Un jour de juillet de l’année 1943, à Relizane, dans l’ouest algérien, un adolescent de 15 ans réussit à pénétrer dans un camp militaire américain et y vola une grenade dont il ne savait que faire. Il se mit à manipuler l’engin tant et si bien qu’il lui explosa au visage, tuant deux de ses sœurs ainsi qu’un neveu et l’envoyait, lui, à l’hôpital pour deux ans au cours desquels on l’amputa du bras gauche.
Dix ans plus tard, l’ancien adolescent passait avec succès le concours d’entrée à la prestigieuse Ecole nationale supérieure des Beaux-arts de Paris.

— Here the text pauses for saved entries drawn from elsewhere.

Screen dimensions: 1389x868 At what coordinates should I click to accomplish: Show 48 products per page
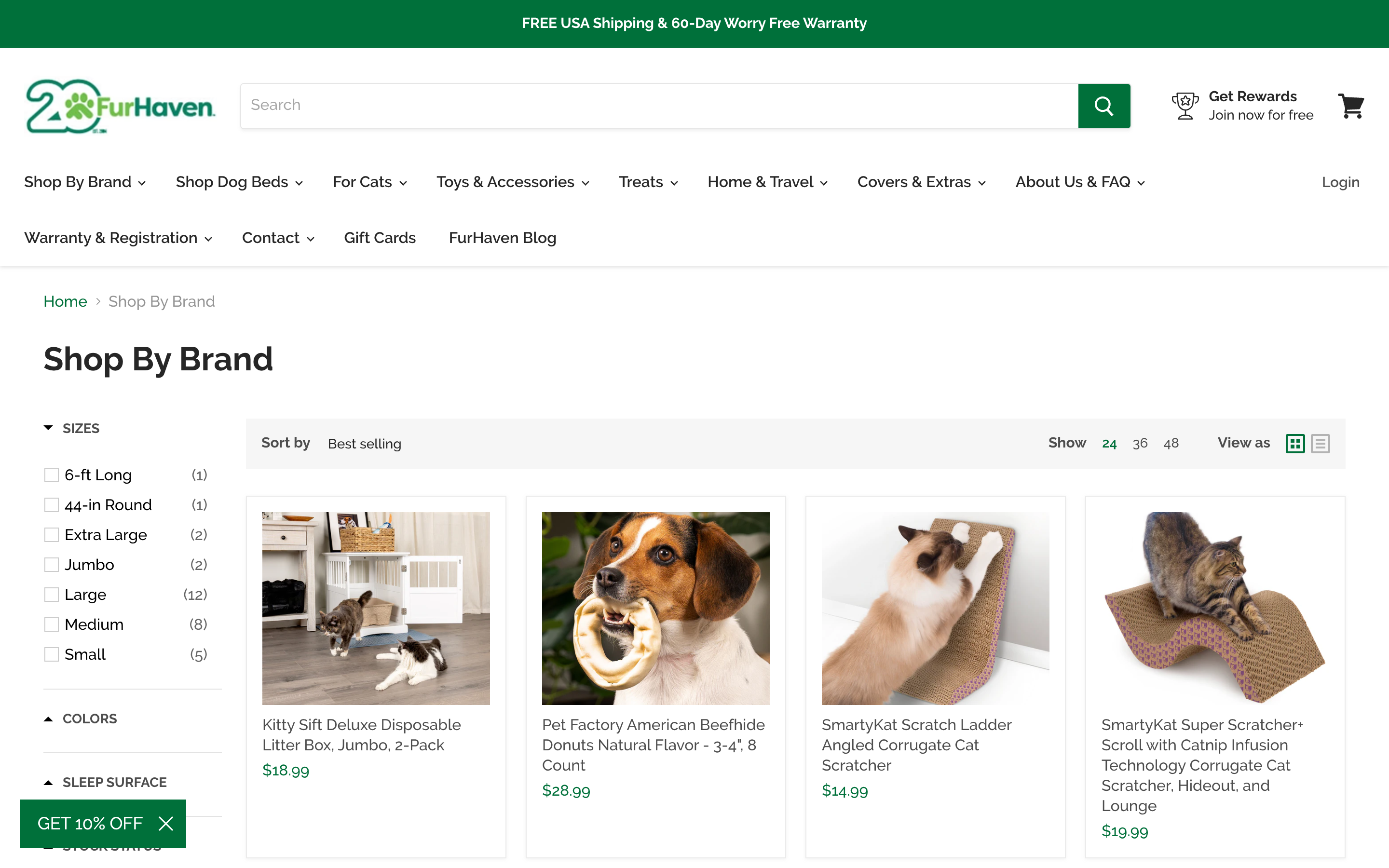[1171, 443]
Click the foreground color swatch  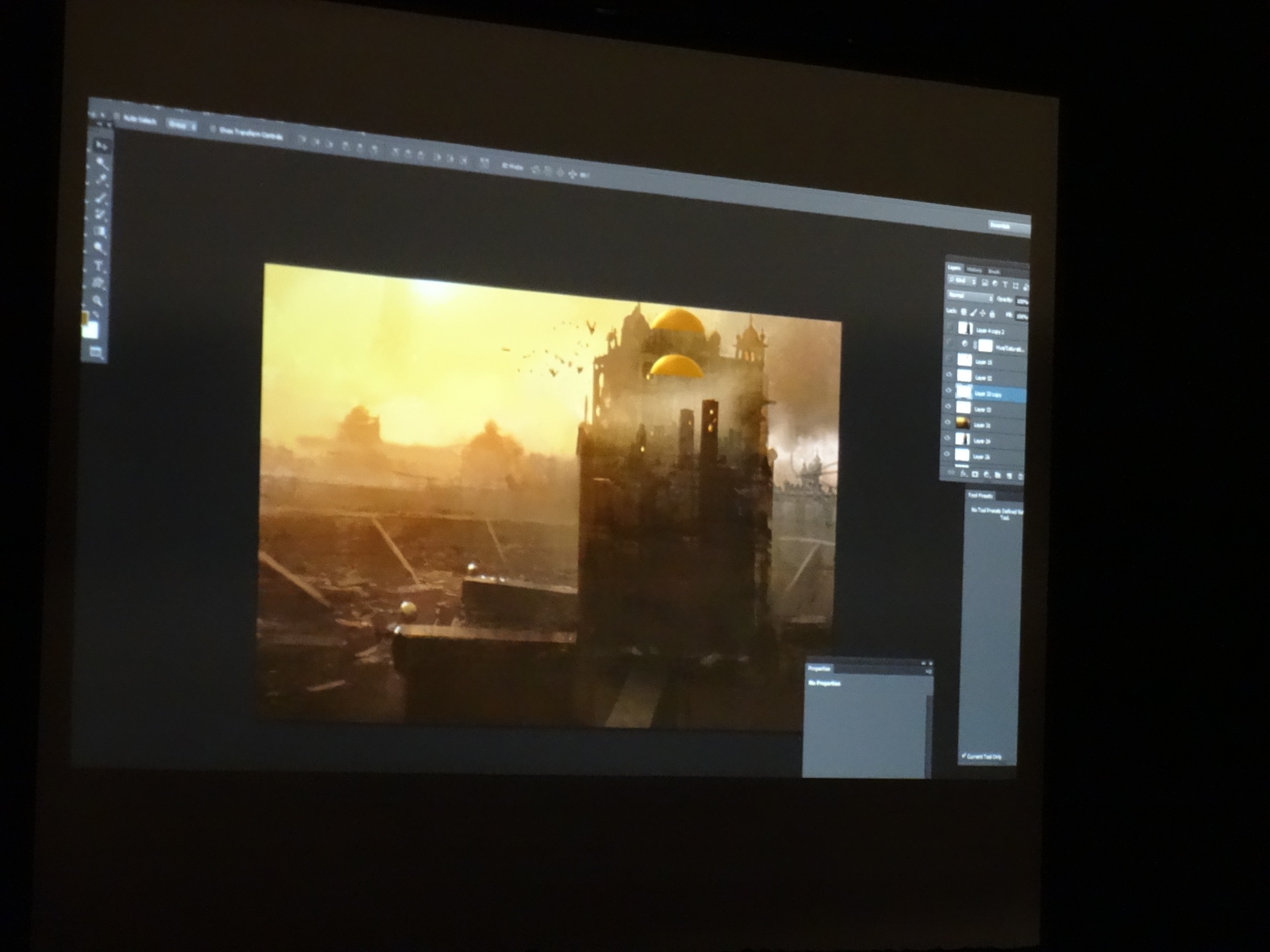pos(85,318)
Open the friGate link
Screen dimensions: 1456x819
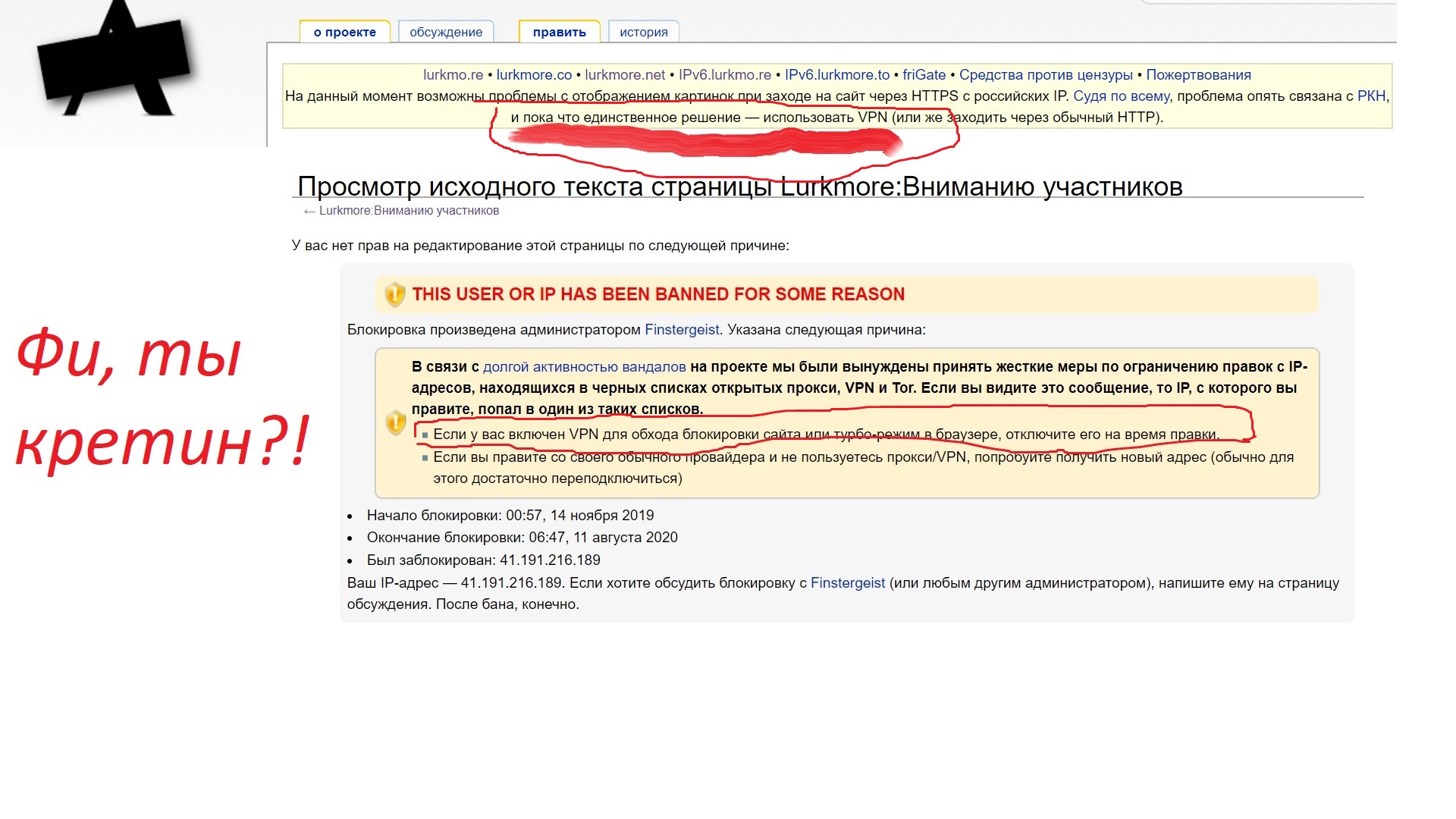click(x=924, y=75)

Il y est admis le 30 juin 1953, avec cette précision ajoutée sur son dossier : « Candidat victime civile de la guerre, amputé du bras gauche ».

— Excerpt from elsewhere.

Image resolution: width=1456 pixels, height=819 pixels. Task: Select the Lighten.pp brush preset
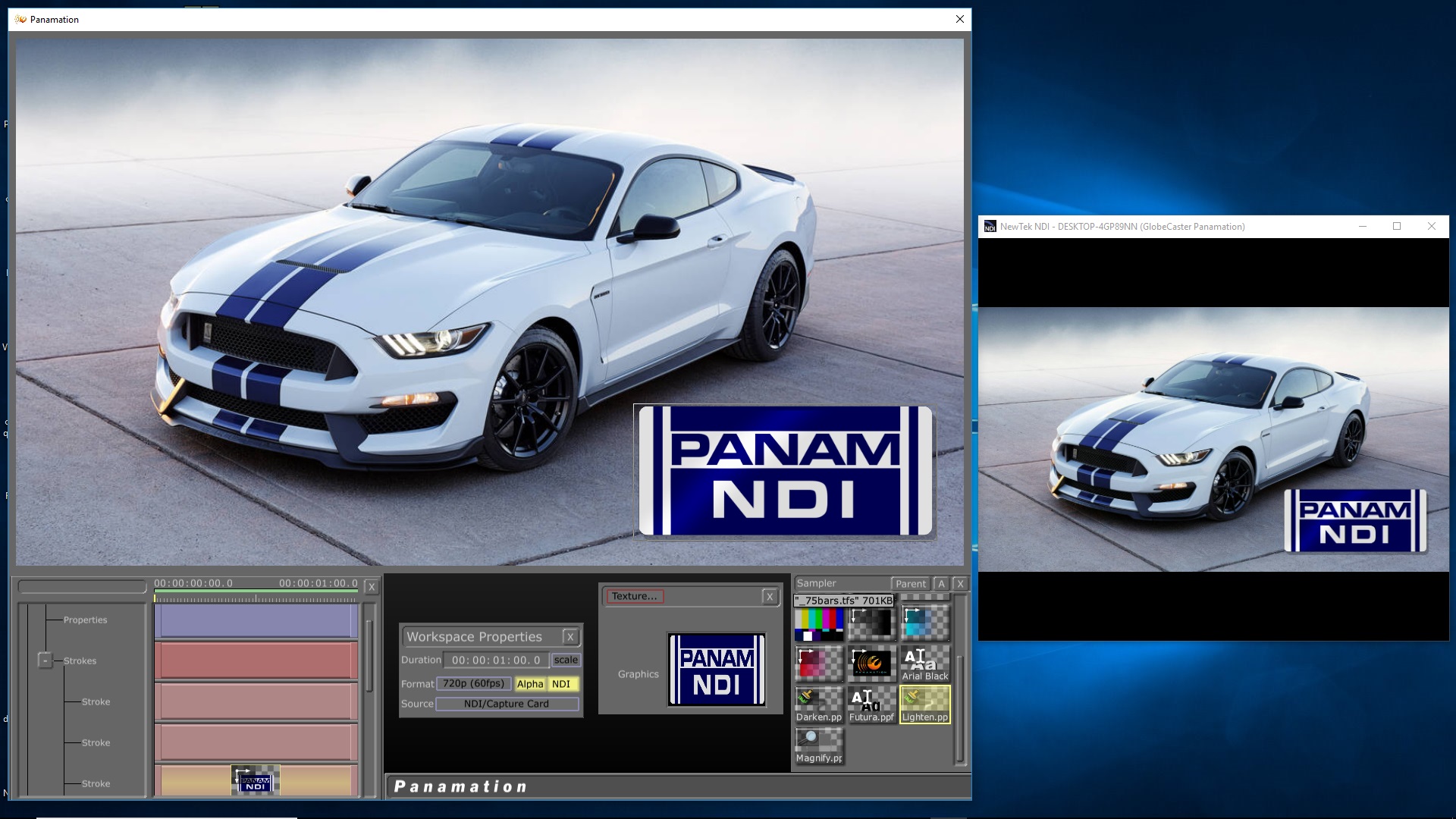[924, 705]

C’est cette histoire, «un portrait à l’encre », prévient Benamar, pas une biographie, l’histoire d’une fugue d’adolescent et d’un destin inattendu que nous propose Benamar Médiène dans un ouvrage remarquable de tendresse et de rigueur, M’hamed Issiakhem, ma main au feu, aux éditions Casbah.

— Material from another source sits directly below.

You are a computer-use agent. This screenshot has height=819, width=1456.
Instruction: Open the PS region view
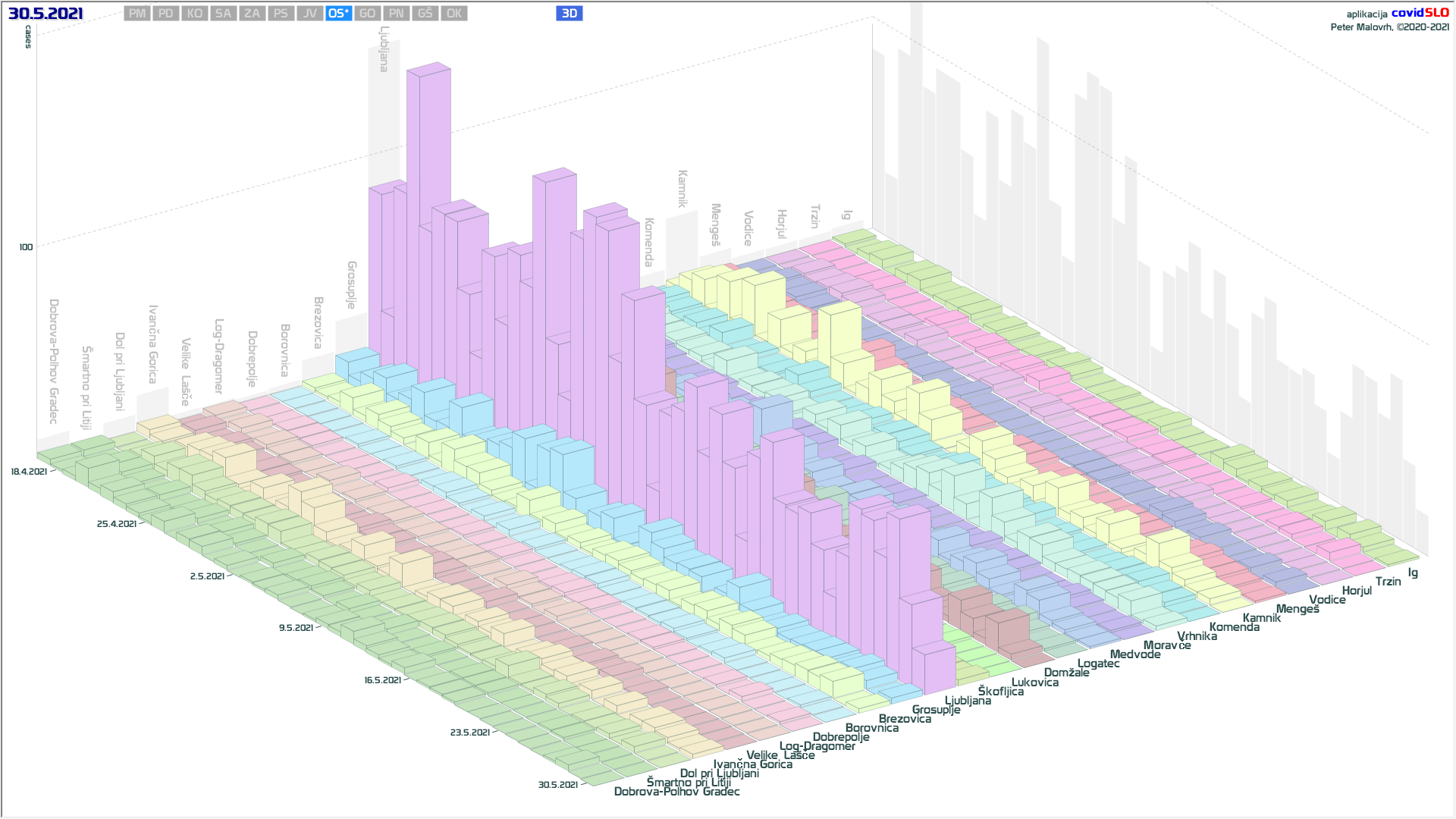click(x=281, y=14)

Tout le long des 350 pages d’une écriture fine et roborative, l’auteur, qui maîtrise son sujet pour avoir partagé 23 années d’amitié avec Issiakhem, nous fait revisiter ce siècle de déchirures et de joies, au-delà, des humains qui espèrent et qui font battre le cœur de la Terre.
L’artiste à l’unique bras a laissé des centaines de créations aujourd’hui disséminées à travers l’Algérie et le monde. Impossible d’échapper à Issiakhem. Il fut partout. Il est partout. Pour très longtemps. Pour l’éternité, peut-être.
Il tient, du reste, à toujours rappeler qu’il a l’âge des figuiers de son enfance, « 150 ans », plaisantait Kateb Yacine. Boutade d’écrivain. Peut-être. Mais une boutade non dénuée de sens pour qui sait l’interpréter.
Assia Djebbar, de son vrai nom Fatma-Zohra Imalayène, a dit d’Issiakhem qu’il a peint avec la main qu’il avait perdue. Sans doute l’écrivaine n’use-t-elle pas de la métaphore par seul souci d’esthétisme. Elle rétablit, à sa façon, la généalogie de tribu Algérie. La fille de Cherchell, devenue membre de l’Académie française, rappelle qu’elle est née au milieu des vestiges du royaume berbère de Maurétanie (Maroc et Algérie actuels) de Juba II, au premier siècle avant J.-C, et désignait Issiakhem comme frère de lignée. Va donc réclamer ta berbérité ! C’est dans la pleine possession de ses attributs identitaires, dans la liberté de dire, que s’épanouit l’artiste.
La création ne tolère aucune tutelle. On y vient naturellement, par les ingrédients constitutifs de notre personnalité. Issiakhem avait tant de choses à créer, il a dû se résigner à certaines seulement.
Le livre de Benamar aura au moins servi à nous expliquer pourquoi Nedjma n’enfante plus.
M. B.
M’hamed Issiakhem, ma main au feu, portrait à l’encre, de Benamar Médiène aux éditions Casbah.